Instead of using arrows to represent a planar vector field, one sometimes uses families of curves called field lines. A curve $y = y(x)$ is a field line of the vector field $F(x, y)$ if at each point $(x_0, y_0)$ on the curve, $F(x_0, y_0)$ is tangent to the curve.
On
We consider the curve
$\alpha(x) = (x, y(x)), \tag 1$
with tangent vector
$\alpha'(x) = (1, y'(x)) = \mathbf i + y'(x) \mathbf j; \tag 2$
if
$F(x, y) = P(x, y) \mathbf i + Q(x, y) \mathbf j \tag 3$
is tangent to $\alpha(x)$ at $(x, y)$, then $\alpha'(x)$ is collinear with $F(x, y)$; that is, there is some
$0 \ne \beta \in \Bbb R \tag 4$
with
$\alpha'(x) = \beta F(x, y); \tag 5$
that is, by virtue of (2) and (3),
$\mathbf i + y'(x) \mathbf j = \beta P(x, y) \mathbf i + \beta Q(x, y) \mathbf j; \tag 6$
comparing coefficients yields
$\beta P(x, y) = 1, \tag 7$
and
$\beta Q(x, y) = y'(x); \tag 8$
we observe that (7) implies $P(x, y) \ne 0$, hence we have
$\beta = \dfrac{1}{P(x, y)}, \tag 9$
and combining this with (8) we find
$y'(x) = \beta Q(x, y) = \dfrac{1}{P(x, y)} Q(x, y) = \dfrac{Q(x, y)}{P(x, y)}. \tag{10}$
Now with
$F(x, y) = y \mathbf i + x \mathbf j, \tag{11}$
we obtain
$y'(x) = \dfrac{x}{y}, \tag{12}$
or
$yy'(x) = x; \tag{13}$
we observe that
$\dfrac{1}{2}(y^2(x))' = yy'(x); \tag{14}$
(13) may thus be written as
$\dfrac{1}{2}(y^2(x))' = \dfrac{1}{2}(x^2)', \tag{15}$
or
$\dfrac{1}{2}(y^2(x) - x^2)' = 0, \tag{16}$
whence
$(y^2(x) - x^2)' = 0, \tag{17}$
which implies that
$y^2(x) - x^2 = C, \; \text{a constant}; \tag{18}$
the field lines of (11) are thus the curves
$y^2 - x^2 = C, \tag{19}$
which is a family of hyperbolas in $\Bbb R^2$.

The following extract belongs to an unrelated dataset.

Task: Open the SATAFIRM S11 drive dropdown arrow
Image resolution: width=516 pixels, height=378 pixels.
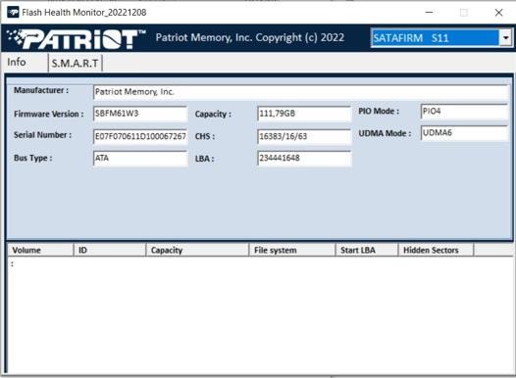Action: pyautogui.click(x=506, y=38)
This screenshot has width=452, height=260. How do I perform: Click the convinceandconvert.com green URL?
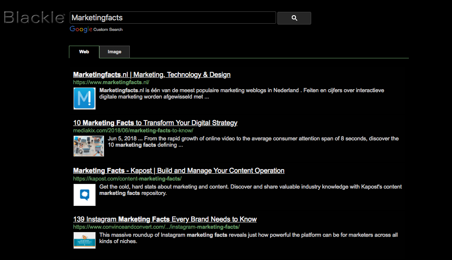[156, 227]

If $y(x)$ is a field line, this means that at every $x$ you have that $F(x,y)$ is colinear with the derivative of $(x,y(x))$, which is $(1,y'(x))$. So for each $x$ there is a number $\alpha(x)$ such that $$ (P(x,y(x)),Q(x,y(x)))=\alpha(x)\,(1,y'(x)). $$ Thus $$ P(x,y(x))=\alpha(x),\ \ \ Q(x,y(x))=\alpha(x)\,y'(x)=P(x,y(x))\,y'(x). $$ Thus $$ y'(x)=\frac{Q(x,y(x))}{P(x,y(x))}. $$ When $$ F(x,y)=(y,x), $$ the differential equation becomes $$ y'=\frac{x}{y}, $$ with solution $y=\sqrt{x^2+y(x_0)^2-x_0^2}$ when $y>0$ and $y=-\sqrt{x^2+y(x_0)^2-x_0^2}$ when $y<0$.